Después de haber leído decenas de artículos y contra-manifiestos sobre el ´Manifiesto por la lengua común´, firmado éste por intelectuales de prestigio, entre los que destacan Fernando Savater, Mario Vargas Llosa, Felix de Azúa, Carlos Castilla del Pino, Luis Alberto de Cuenca, Arcadi Espada o Álvaro Pombo, confieso que me siento un poco mareado. La mezcla, en muchas ocasiones en un mismo párrafo, de las ideas inteligentes con las exageraciones panfletarias y del sosiego argumentativo con los incendios verbales creo que no le están sentando bien a la polémica. Por otro lado, la voluntad de incomprensión mutua es tan evidente que afecta incluso al uso de esa lengua común. De hecho, cada una de las partes enfrentadas, incluso cada articulista, parece tener en mente una definición distinta de las palabras clave sobre las que están debatiendo: ´lengua´, ´común´, ´manifiesto´, ´Constitución´, ´Estatuto de Autonomía´, ´defensa´, ´peligro´, ´Estado´, ´instituciones´, ´normalización´, etc. según quién las escriba parece significar algo completamente diferente, a veces legítimamente diferente porque lo permiten las distintas acepciones de los diccionarios, pero en muchas ocasiones ilegítimamente diferente porque se obliga a esas palabras a ajustarse a una semántica delirante que las inutiliza como servidoras de la verdad, la claridad o la profundidad. En otro momento me gustaría ilustrar con ejemplos concretos esta afirmación, algo que en el breve espacio de esta columna me es imposible hacer.

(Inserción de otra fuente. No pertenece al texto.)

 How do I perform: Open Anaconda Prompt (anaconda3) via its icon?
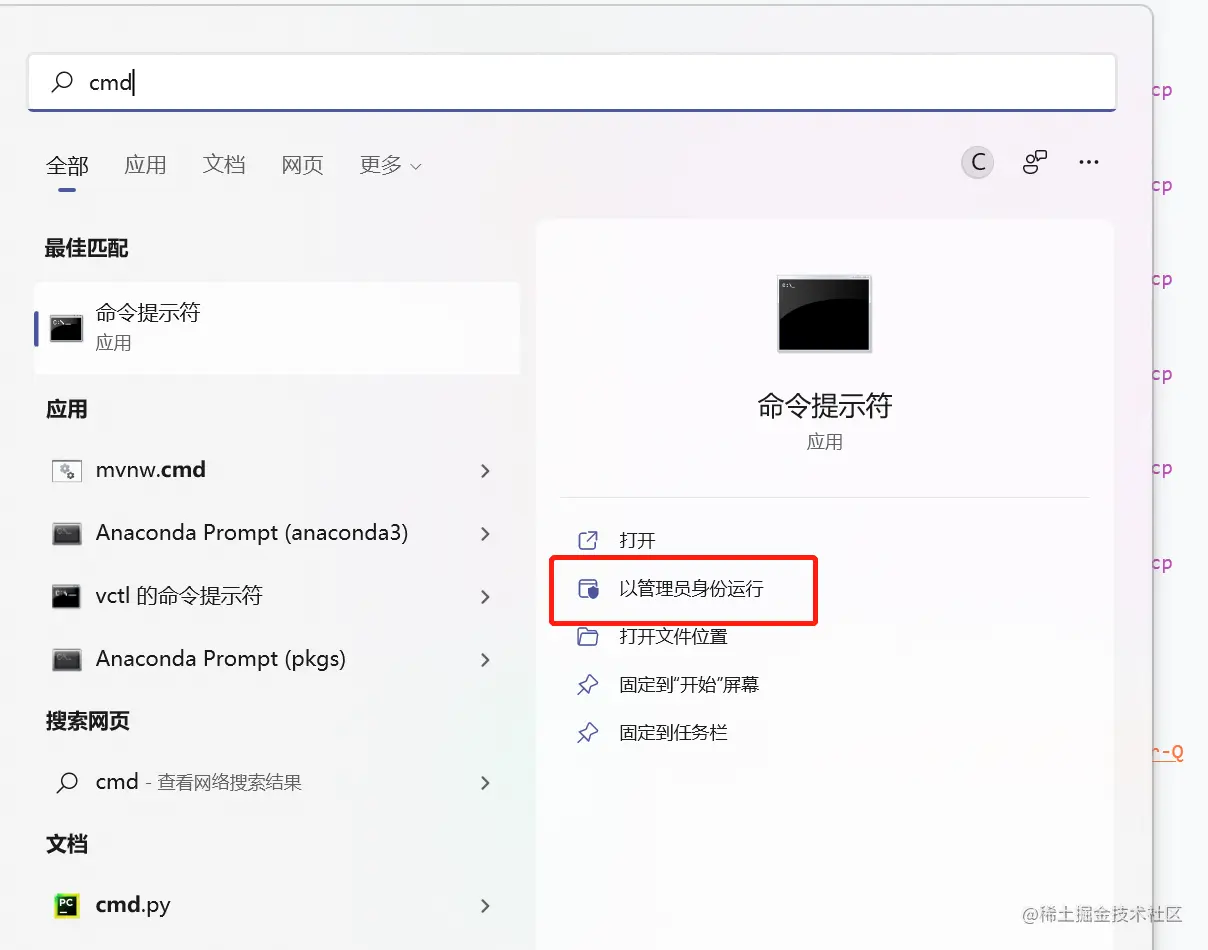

Después de vivir durante más de tres años en Cataluña, nunca he tenido el más mínimo problema por ser castellanohablante, ni con las instituciones públicas ni en mis relaciones personales. Funcionarios de las distintas administraciones públicas, dependientes de toda clase de comercios, conocidos y amigos, médicos: todas y cada una de las personas con las que he tenido contacto han respetado mi lengua madre hasta el punto de que casi he nunca he conseguido, por más que yo lo demandara en mi deseo de aprender catalán, que siguieran hablándome en este idioma suyo en lugar de en el mío. Y la han respetado, con una cortesía natural en esto y en otras muchas cosas que siempre me ha admirado, a pesar de que muchos de ellos, en cabeza propia cuando tenían edad para ello o por testimonio de familiares cercanos, han conocido etapas de fascismo lingüístico durante las cuales la pena por expresarse en catalán era la cárcel. Hoy por hoy en Cataluña todo el mundo, excepto los que somos recién llegados, hablan a la perfección español y catalán; ésta es la situación que habría que destacar, no la de las posibles, y yo creo que imaginarias, amenazas en un sentido o en otro. El castellano tiene sus propios medios para difundirse y el catalán busca y va teniendo poco a poco los suyos. El resultado salta a la vista para cualquiera que mire sin prejuicios: ambos forman parte del tejido social de manera indistinguible. Abusos hay, por supuesto, pero en una y en otra dirección, y cuando eso sucede hay que denunciarlos. Pero hacer de las excepciones el centro de una argumentación es sacar las cosas de quicio. Que es lo que, en parte, está sucediendo con tanto manifiesto y contra-manifiesto. La lengua común, que no es de nadie, ni de los políticos ni de los intelectuales, porque es del pueblo goza de una salud de hierro en Málaga y en Barcelona, aunque esto sea algo que incomode a muchos estrategas del apocalipsis.